[Excerpts from a dataset]
○ ○ ○

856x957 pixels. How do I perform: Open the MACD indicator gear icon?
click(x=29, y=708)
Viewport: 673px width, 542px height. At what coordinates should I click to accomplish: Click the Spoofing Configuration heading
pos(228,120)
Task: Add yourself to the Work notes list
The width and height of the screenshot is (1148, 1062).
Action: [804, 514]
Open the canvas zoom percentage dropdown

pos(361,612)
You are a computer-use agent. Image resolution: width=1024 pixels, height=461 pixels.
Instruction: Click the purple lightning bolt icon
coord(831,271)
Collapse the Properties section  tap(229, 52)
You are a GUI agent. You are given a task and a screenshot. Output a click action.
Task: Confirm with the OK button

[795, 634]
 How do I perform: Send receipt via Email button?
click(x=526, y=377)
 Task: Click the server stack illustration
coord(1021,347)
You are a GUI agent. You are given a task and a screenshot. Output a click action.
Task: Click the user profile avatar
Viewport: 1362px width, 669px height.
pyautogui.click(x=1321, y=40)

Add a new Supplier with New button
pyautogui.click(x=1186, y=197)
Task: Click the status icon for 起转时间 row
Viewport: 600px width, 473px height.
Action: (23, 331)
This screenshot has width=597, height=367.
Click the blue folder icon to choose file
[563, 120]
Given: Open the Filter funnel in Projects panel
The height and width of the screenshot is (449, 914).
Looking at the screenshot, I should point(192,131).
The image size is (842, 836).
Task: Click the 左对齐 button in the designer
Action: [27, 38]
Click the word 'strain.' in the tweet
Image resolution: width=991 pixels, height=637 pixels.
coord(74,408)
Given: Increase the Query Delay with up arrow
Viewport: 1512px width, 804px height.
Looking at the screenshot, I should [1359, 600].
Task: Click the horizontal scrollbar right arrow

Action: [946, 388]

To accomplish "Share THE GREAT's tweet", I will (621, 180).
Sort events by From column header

○ ○ ○

The data must be transcribed in full. Every word stays the same.

856x957 pixels. How do I perform: Open the MACD indicator gear icon?
click(x=29, y=708)
Viewport: 673px width, 542px height. At what coordinates should I click to accomplish: Click the Spoofing Configuration heading
pos(228,120)
Task: Add yourself to the Work notes list
The width and height of the screenshot is (1148, 1062).
Action: [804, 514]
Open the canvas zoom percentage dropdown

pos(361,612)
You are a computer-use agent. Image resolution: width=1024 pixels, height=461 pixels.
Instruction: Click the purple lightning bolt icon
coord(831,271)
Collapse the Properties section  tap(229, 52)
You are a GUI agent. You are given a task and a screenshot. Output a click action.
Task: Confirm with the OK button

[795, 634]
 How do I perform: Send receipt via Email button?
click(x=526, y=377)
 Task: Click the server stack illustration
coord(1021,347)
You are a GUI agent. You are given a task and a screenshot. Output a click action.
Task: Click the user profile avatar
Viewport: 1362px width, 669px height.
pyautogui.click(x=1321, y=40)

Add a new Supplier with New button
pyautogui.click(x=1186, y=197)
Task: Click the status icon for 起转时间 row
Viewport: 600px width, 473px height.
Action: (23, 331)
This screenshot has width=597, height=367.
Click the blue folder icon to choose file
[563, 120]
Given: Open the Filter funnel in Projects panel
The height and width of the screenshot is (449, 914).
Looking at the screenshot, I should point(192,131).
The image size is (842, 836).
Task: Click the 左对齐 button in the designer
Action: [27, 38]
Click the word 'strain.' in the tweet
Image resolution: width=991 pixels, height=637 pixels.
coord(74,408)
Given: Increase the Query Delay with up arrow
Viewport: 1512px width, 804px height.
Looking at the screenshot, I should [1359, 600].
Task: Click the horizontal scrollbar right arrow

Action: [946, 388]

To accomplish "Share THE GREAT's tweet", I will (621, 180).
Sort events by From column header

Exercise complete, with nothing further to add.